Said, 25 years old at the time, did not object. While living in America, he had discovered that there are different ways to find a bride. Still, it never occurred to him to oppose his mother's plan. And so, he asked my husband for a three-week vacation in order to travel to Egypt and meet his bride. The couple needed only three weeks to meet, get acquainted, and marry. Said purchased gifts, a plane ticket, and made his plans.
One day before Said's scheduled departure, I received an alarming call from my husband. Said was sick. He could not eat; he had developed pain, experienced difficulty breathing, and had other symptoms. My immediate thought was: Said is somebody's son in a strange country, and he needs help. I prepared a thermos of all-healing chicken soup and other goodies and delivered them to Said.

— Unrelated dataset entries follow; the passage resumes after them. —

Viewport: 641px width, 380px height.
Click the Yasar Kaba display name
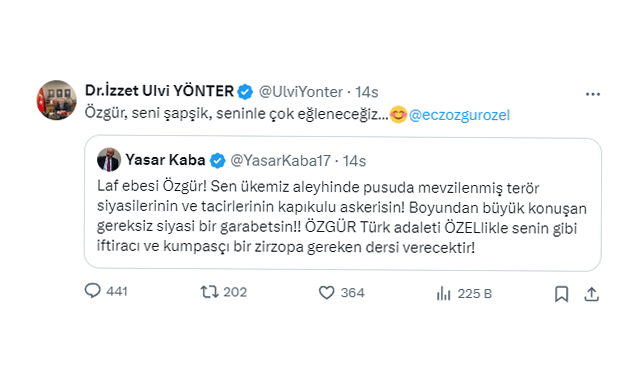pos(165,160)
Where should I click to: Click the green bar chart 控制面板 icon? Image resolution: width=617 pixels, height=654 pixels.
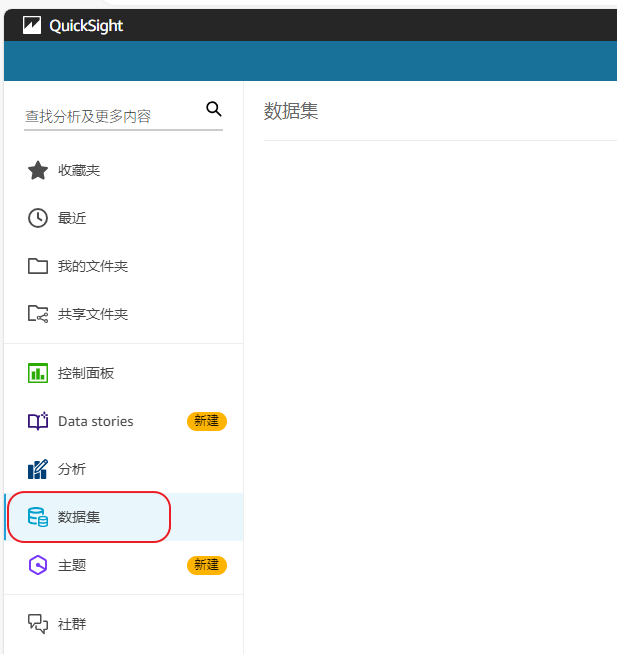coord(38,373)
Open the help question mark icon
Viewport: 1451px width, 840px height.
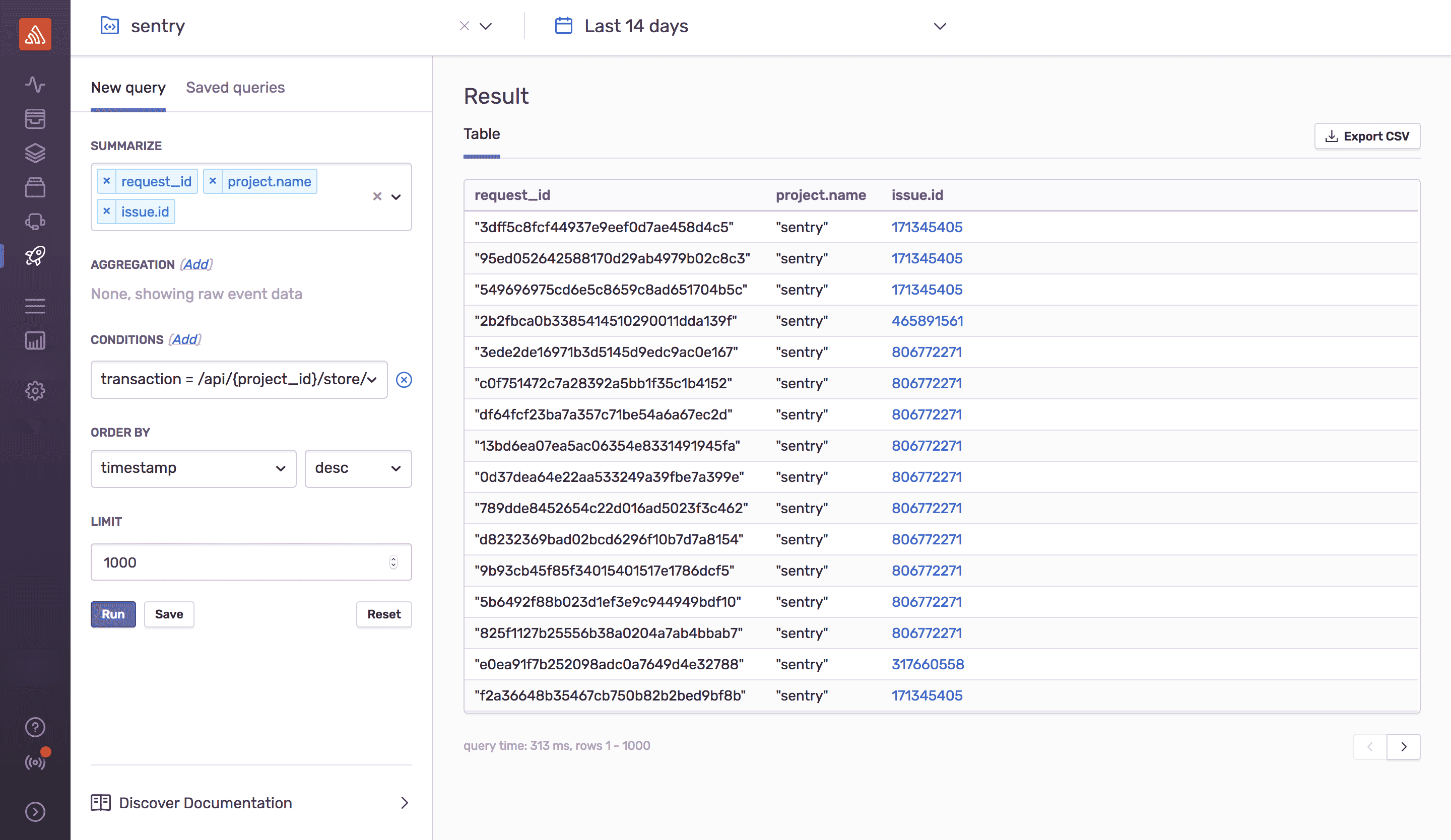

I also made a few telephone calls, and convinced a physician friend to see Said, without compensation, and to give him medication. The physician diagnosed Said with neuralgia, due to anxiety. Clearly, Said was torn. He wanted to fulfill his duties and please his mother, yet he was terrified of marrying an unknown girl.
Naturally, Said's trip, and his marriage, did not take place. It was not meant to be. Instead, his mother visited her son in the United States. She arrived in New York with many gifts for us - jewelry, embroidered kaftans, silver trays, candlesticks, and many beautiful ornamental trinkets from the far east. Said confided in us that his mother apologized for her inability to speak English. But her actions spoke volumes. I accepted her gifts gratefully; I knew that this was her thank-you note. Eventually, Said graduated. He progressed professionally, left the office, and married a young physician from Egypt.
Still vacationing in Venice, I watched in horror as the news of the Israeli soldier's murder unfolded. I cried as I watched his funeral, weeping for his young life, for his mother's pain, and for the many other victims of the past and those still to come. Yet a strange thought occurred to me: Under different circumstances, Said could have been shooting at my son. I reflected on Said and on my brief experience of knowing him and helping him through a rough period in his life. Would I do the same today? Would I extend my hand to an ailing Arab? I know that I would. Once a mother, always a mother.